In the case of gluing two plastic parts together, when the parts are lined up, I apply a thin styrene glue, like tamiya extra thin or something similar. As the glue begins to melt i slightly press the two halfs together. This will press a thin bead of the melted plastic out and tends to fill in almost all small gaps. Once the glue and plastic are dry, I go back and lightly scrape with an exacto blade and/or sand away the ridge that has formed.
this keeps me from having to aggressively sand and avoids flat spots.
When it comes to larger gaps, I first try to see if I can add a plastic shim to the gap. It is easier to fill larger gaps with shims that will fuse with the part and not shrink. If this has not eliminated the gap completely, then comes filler.

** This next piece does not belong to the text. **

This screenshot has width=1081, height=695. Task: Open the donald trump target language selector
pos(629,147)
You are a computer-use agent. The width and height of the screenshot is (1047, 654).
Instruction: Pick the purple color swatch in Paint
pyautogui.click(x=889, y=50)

When I have to use filler, I try first to get the gap small enough with shims that a liquid type filler will do the job rather then a paste type. My preference is mr surfacer in 500 and 1000. I also have thinned paste puttys to a more liquid state.
I brush in the liquid filler, wait for it to dry, then swipe with a cotton bud slightly dampened with the appropriate thinner that will rewet and smooth out the liquid filler. This usually takes 2-3 applications of brushing in the filler and then swiping with the cotton bud due to shrinkage and air bubbles. this works very well on where the wing meet the fusalage.
This technique saves all the surface detail and only very light sanding if any is required with 800 or higher grit paper. I can then go in and scribe any lines that were filled in if needed.
I find most puddy type fillers either dry too fast to work well or dry too hard and you have to sand with aggressive grits like 300-400 grit paper which makes for more sanding and repairing the surrounding plastic not to mention all the lost detail.
If I do have to go to a putty, I will squeeze some out on a mixing pallet and then mix with the appropriate thinner to extend the dry time and soften it enough that it is more like a gel or toothpaste consistancy. I find this works into the gaps easier and i have to use far less. When it is time to sand, this thinner putty does not require aggressive sand paper. I find I can start with 600 or 800 grit so it does not damage the plastic as much.
I also will tape off the areas near the gap i am filling with putty if I know I will have to sand it once dry to try and preserve as much of the detail as I can.